Friday, October 20, 2017
Late Thursday — while the Chicago Cubs were busy giving up the MLB crown to the LA Dodgers — a major cog in the tax reform wheel was secured by the U.S. Congress, which set a blueprint for its budget which would allow for $1.5 trillion to be put on the books. This is a clear sign that Congress is OK’ing a giant tax cut for corporations (and perhaps high-income individuals), and this has made the pre-market this Friday plenty happy: the Dow, Nasdaq and S&P 500 futures are all up at this hour.
While there remains some hope for bipartisan support on a tax reform deal, the vote was 51 to 49 (Rand Paul of Kentucky being the one Republican voting against the measure), indicating very slight margin for error. So while it remains the case that for a tax reform bill to be passed Democrats need not apply, what the GOP must guard against are those Republican renegades who may step out from under President Trump’s leadership in pushing forward his relished tax cut. Currently, the GOP cannot afford the loss of more than one additional vote against a tax reform bill.
Yellen to Vice Chair?
In other news, President Trump remains actively in pursuit of a new Fed Chair (furthering his pursuit to erase all accomplishments of his predecessor). Jerome Powell, a Fed President who has had the strongest odds to replace current Chair Janet Yellen since all the way back to earlier this month (when fellow Fed Governor Kevin Warsh was considered the front-runner), now appears to have competition from Stanford University economics professor John Taylor, in what some have said would amount to a classic “Trumpian surprise.” In any case, it would look as if Yellen would take a seat further down the table, with her interest in helping keep the U.S. economy on a strong track.
GE’s Q3 Fail
Ahead of today’s opening bell, General Electric (GE - Free Report) not only posted a big negative surprise for its Q3 earnings — 29 cents per share, as opposed to the Zacks Consensus of the (already lowered) 49 cents — but it lowered guidance for full-year 2017 from $1.53 per share to a range of $1.05-1.10. Revenues in the quarter did actually outperform the $31.9 billion expected, reporting $33.5 billion, but recently installed CEO John Flannery clearly has his work cut out for him.

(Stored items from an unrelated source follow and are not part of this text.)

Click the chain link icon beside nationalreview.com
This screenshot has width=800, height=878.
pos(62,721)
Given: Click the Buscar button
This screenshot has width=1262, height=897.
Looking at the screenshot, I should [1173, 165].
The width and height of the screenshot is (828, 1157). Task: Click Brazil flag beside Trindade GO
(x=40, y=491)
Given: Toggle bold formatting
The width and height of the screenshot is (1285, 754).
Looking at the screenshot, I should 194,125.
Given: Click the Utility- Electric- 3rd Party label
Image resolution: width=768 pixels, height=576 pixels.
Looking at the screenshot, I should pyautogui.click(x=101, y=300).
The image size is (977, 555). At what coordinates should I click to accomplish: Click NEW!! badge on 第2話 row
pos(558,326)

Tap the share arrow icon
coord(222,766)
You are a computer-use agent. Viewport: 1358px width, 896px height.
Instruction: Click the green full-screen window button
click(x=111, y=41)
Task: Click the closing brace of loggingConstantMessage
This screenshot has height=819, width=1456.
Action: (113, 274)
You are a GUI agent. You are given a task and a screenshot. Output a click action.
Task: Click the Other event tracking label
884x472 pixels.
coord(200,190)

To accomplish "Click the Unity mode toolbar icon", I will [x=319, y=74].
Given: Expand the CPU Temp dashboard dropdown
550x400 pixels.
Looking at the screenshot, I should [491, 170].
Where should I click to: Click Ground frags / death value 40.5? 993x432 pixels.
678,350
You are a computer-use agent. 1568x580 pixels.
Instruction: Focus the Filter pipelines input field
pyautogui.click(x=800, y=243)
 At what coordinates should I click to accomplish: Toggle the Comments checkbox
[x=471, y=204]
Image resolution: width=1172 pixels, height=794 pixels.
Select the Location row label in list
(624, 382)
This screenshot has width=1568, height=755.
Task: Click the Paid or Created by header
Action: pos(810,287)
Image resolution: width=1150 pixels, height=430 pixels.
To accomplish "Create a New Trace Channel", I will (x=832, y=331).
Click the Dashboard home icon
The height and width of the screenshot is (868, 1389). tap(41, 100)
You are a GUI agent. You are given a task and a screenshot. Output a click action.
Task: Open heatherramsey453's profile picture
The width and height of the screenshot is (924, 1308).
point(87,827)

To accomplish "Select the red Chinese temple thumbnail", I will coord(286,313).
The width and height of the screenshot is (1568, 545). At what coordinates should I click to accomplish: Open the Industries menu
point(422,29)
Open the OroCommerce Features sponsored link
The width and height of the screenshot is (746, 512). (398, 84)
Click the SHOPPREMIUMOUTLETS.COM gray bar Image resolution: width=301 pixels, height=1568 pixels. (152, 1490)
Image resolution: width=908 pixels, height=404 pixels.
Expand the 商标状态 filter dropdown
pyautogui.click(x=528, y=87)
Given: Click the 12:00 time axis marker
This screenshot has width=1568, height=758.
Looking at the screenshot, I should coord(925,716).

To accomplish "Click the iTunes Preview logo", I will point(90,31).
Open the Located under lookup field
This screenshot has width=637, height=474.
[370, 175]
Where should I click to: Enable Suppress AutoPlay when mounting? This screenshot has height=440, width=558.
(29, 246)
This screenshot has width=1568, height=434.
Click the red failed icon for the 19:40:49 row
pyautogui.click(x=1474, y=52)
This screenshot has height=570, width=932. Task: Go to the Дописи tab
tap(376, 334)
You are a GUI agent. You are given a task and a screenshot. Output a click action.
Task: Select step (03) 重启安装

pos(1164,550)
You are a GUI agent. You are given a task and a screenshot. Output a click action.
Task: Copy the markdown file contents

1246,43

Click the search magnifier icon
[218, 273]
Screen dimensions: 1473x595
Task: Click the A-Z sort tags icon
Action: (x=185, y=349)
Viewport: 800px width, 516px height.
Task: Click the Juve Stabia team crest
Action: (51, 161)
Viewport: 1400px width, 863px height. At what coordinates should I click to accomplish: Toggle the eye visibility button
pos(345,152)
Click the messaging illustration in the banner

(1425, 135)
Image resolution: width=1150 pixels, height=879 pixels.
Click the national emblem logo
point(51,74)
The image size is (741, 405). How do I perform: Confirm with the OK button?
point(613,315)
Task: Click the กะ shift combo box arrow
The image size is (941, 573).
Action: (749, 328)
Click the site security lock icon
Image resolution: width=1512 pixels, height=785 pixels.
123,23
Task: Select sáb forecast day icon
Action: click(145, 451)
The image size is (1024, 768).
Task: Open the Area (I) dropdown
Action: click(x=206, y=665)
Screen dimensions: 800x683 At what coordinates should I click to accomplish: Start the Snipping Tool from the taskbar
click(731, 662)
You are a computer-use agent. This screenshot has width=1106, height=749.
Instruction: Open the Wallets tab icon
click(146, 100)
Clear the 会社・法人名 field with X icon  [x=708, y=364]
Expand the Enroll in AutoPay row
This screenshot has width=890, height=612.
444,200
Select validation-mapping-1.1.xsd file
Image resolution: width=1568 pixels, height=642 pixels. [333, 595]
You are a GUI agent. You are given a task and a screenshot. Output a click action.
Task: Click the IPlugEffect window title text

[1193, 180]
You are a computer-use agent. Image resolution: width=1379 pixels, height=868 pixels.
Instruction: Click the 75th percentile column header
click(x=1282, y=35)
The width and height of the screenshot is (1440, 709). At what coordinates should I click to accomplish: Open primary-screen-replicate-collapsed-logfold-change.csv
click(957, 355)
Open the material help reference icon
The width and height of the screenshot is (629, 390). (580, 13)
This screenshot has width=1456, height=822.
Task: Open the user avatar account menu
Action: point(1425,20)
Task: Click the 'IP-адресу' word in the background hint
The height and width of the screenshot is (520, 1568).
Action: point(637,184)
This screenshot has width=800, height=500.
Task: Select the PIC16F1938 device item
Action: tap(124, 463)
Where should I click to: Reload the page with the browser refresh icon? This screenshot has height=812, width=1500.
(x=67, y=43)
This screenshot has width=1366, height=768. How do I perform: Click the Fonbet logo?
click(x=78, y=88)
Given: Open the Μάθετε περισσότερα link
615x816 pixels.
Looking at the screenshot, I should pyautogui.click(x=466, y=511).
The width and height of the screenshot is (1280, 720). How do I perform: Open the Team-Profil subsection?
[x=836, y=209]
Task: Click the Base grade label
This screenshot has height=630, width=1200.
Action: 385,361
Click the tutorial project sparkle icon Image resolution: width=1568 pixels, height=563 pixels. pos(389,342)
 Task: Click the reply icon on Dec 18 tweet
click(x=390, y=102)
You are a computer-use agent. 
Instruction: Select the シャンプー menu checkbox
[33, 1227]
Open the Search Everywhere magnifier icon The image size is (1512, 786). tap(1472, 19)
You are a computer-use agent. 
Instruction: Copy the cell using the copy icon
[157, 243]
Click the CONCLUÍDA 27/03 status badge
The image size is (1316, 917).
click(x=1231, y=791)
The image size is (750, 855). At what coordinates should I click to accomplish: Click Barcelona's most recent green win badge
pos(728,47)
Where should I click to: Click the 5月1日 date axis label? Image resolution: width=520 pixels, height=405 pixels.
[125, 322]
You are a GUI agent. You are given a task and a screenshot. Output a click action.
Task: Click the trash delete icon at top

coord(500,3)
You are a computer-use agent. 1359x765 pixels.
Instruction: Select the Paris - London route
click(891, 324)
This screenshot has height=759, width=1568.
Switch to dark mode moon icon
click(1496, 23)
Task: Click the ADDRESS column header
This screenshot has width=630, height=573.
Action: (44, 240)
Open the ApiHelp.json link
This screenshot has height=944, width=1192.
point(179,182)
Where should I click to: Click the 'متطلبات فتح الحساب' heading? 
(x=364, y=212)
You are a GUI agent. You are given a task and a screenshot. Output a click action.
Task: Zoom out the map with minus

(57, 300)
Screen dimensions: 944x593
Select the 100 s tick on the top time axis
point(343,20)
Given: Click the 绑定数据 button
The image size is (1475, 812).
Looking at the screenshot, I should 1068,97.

In some ways, this Zacks Rank #5 (Strong Sell) company with a Zacks Style Score of F may represent a clear break from the previous reins of former CEO Jeff Immelt. Re-focusing where GE is and where it needs to be looks to have been addressed with this earnings call; if we are indeed seeing a bottom in GE stock here — down 8% upon this call and down 25% year-to-date (in a classic bull-market with the Dow at record highs) — then perhaps some radical shifts to right this ship of a long-time U.S. staple will be underway. Not that things would be easy, but CEO Flannery coming clean with GE’s current reality would seem to be a good first step.